- **DATA TO PROCESS**:
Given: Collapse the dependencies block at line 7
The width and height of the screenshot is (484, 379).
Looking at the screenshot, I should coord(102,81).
---
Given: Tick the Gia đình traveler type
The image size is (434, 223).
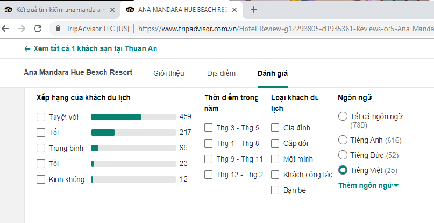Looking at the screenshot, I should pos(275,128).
---
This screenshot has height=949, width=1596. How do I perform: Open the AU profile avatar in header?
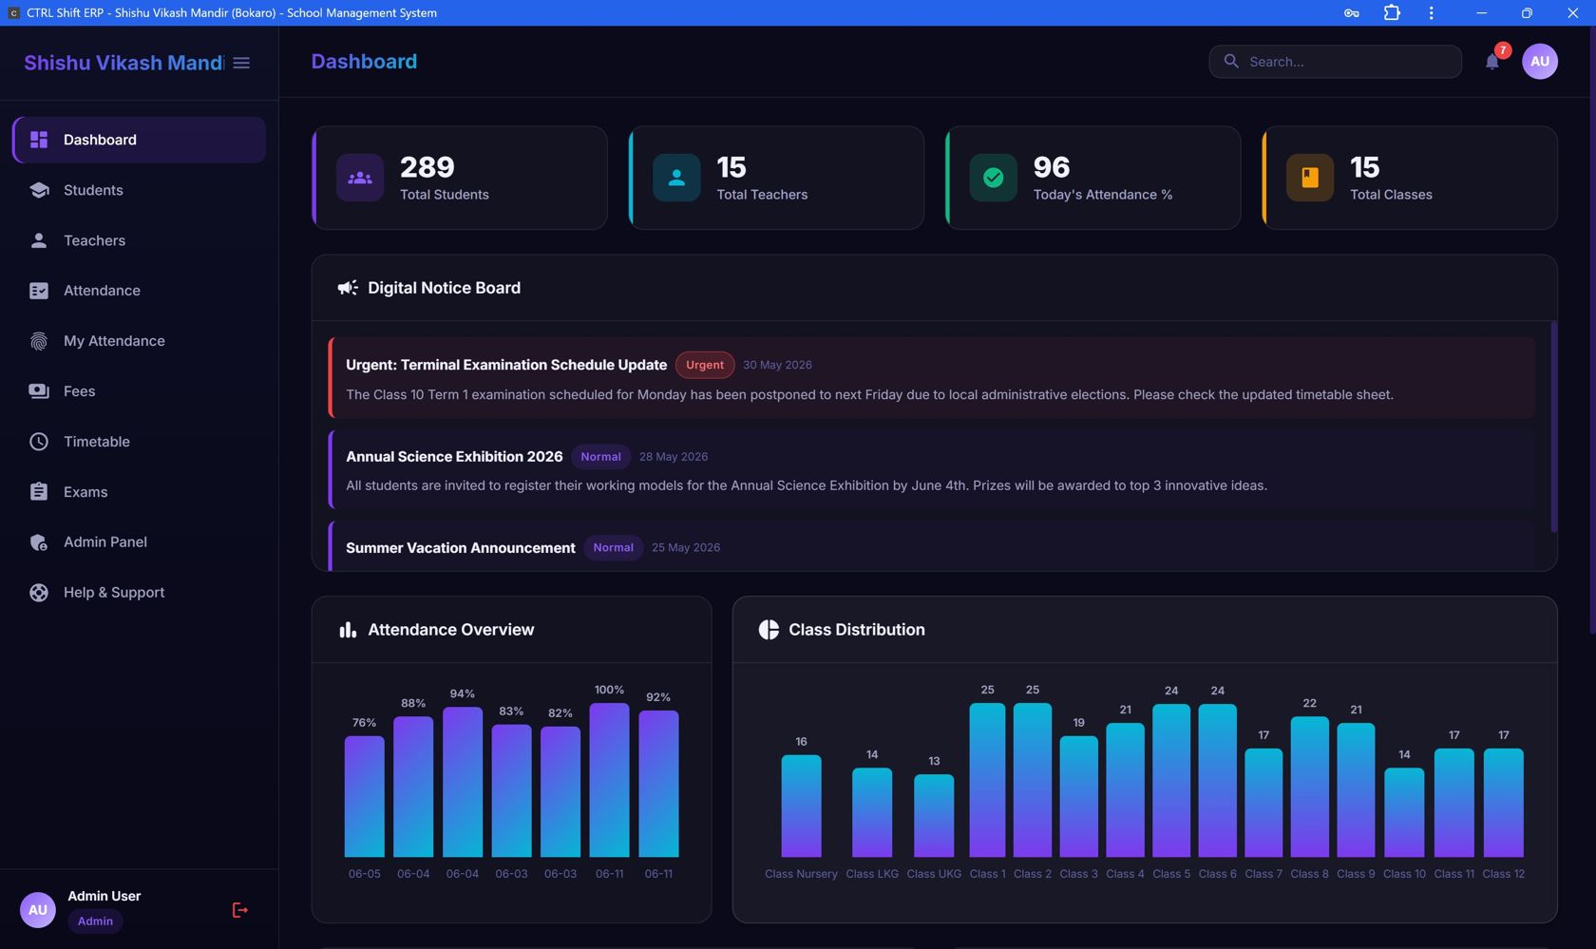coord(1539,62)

- **EXERCISE BRIEF**: Can you print, word for word, the data lines starting with the line that contains "Given: Collapse the" and going on through the line that contains "Looking at the screenshot, I should coord(102,81).", including both of those lines?

- **SOLUTION FOR THIS TASK**:
Given: Collapse the dependencies block at line 7
The width and height of the screenshot is (484, 379).
Looking at the screenshot, I should coord(102,81).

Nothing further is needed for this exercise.